Your objective: Print everything in the material below, verbatim, from the line containing "At what coordinates should I click to accomplish: Select" down to the line containing "tap(753, 777)", including both of those lines.

....

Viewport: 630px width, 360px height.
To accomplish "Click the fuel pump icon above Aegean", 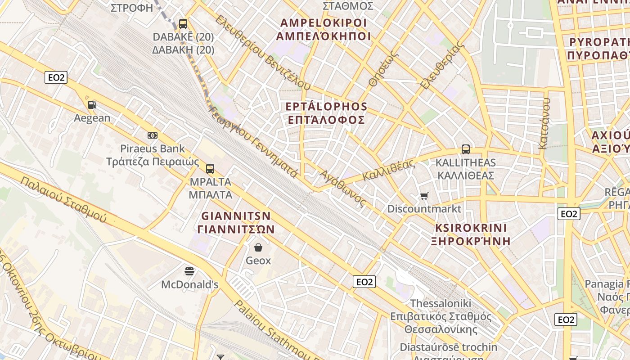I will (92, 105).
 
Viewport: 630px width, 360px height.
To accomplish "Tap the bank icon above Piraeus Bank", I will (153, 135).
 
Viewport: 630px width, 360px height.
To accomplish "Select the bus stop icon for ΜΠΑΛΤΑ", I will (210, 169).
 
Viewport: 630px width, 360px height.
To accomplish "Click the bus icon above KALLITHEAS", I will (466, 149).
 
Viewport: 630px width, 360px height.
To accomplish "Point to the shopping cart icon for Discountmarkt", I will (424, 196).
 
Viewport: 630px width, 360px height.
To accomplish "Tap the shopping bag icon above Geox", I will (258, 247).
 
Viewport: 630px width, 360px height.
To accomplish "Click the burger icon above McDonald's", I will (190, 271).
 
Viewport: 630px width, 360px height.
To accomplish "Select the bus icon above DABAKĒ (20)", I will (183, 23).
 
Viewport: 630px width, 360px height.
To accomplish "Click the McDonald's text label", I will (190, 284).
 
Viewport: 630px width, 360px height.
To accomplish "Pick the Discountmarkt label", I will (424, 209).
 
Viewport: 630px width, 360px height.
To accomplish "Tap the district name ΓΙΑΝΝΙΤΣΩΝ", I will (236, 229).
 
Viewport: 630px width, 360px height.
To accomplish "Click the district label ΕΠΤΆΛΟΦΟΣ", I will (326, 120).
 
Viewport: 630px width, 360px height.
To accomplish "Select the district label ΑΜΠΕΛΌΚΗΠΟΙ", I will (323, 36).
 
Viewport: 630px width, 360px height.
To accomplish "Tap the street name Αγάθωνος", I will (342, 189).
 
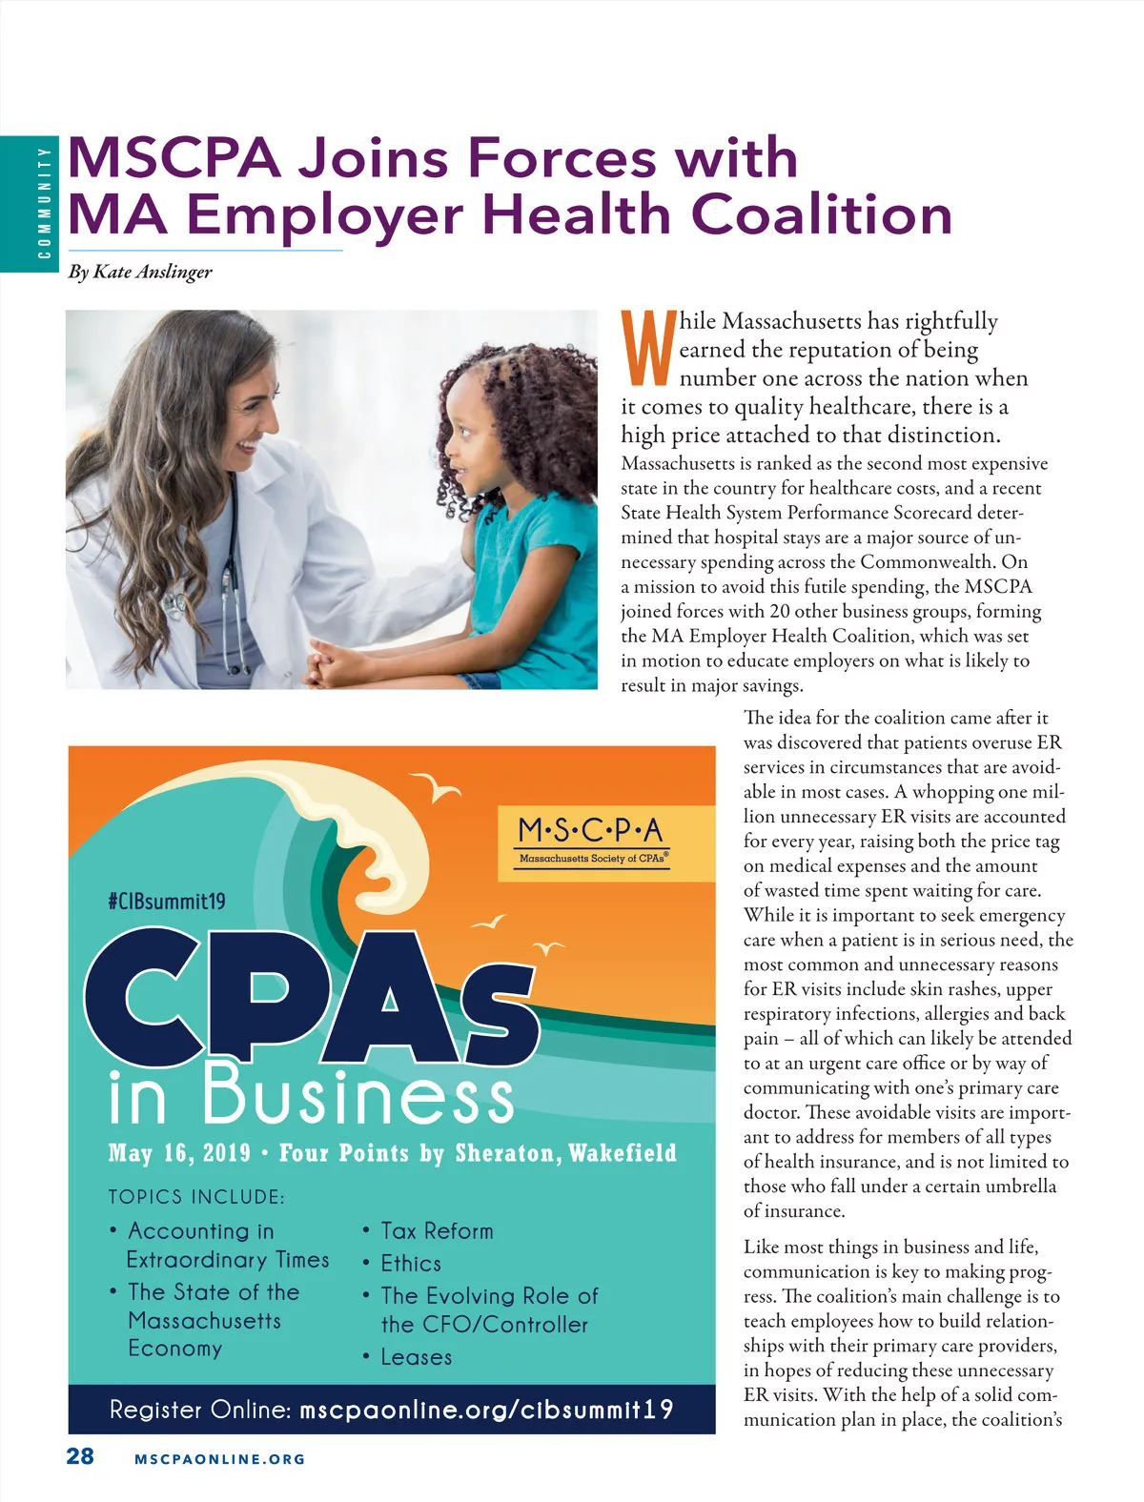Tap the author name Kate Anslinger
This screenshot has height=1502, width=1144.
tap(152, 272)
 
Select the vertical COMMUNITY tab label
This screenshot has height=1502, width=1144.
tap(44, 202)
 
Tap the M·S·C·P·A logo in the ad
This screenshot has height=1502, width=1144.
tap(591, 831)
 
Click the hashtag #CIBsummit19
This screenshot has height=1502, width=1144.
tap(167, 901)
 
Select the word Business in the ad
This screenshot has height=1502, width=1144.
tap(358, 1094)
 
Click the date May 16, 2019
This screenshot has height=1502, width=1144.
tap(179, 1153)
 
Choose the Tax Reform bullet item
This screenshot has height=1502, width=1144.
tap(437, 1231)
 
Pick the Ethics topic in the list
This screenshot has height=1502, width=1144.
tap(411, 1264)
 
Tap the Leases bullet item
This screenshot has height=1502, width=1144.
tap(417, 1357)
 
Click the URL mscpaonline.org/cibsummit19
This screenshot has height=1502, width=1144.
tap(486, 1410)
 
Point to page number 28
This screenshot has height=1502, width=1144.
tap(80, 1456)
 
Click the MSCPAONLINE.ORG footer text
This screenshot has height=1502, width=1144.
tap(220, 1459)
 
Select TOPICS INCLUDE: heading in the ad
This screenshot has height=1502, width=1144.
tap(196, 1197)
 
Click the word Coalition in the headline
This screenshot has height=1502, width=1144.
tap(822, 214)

....

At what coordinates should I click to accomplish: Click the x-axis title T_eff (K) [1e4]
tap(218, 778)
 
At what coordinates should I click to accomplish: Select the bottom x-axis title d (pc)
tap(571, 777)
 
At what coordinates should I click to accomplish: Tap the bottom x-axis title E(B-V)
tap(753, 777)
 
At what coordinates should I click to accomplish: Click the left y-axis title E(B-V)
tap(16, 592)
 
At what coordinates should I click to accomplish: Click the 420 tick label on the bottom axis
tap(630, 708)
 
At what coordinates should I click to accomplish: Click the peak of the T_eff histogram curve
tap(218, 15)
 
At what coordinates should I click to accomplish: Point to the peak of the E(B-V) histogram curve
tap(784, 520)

....

Solution to this task:
At what coordinates should I click to accomplish: Select the bottom x-axis title d (pc)
tap(571, 777)
 
At what coordinates should I click to accomplish: Tap the bottom x-axis title E(B-V)
tap(753, 777)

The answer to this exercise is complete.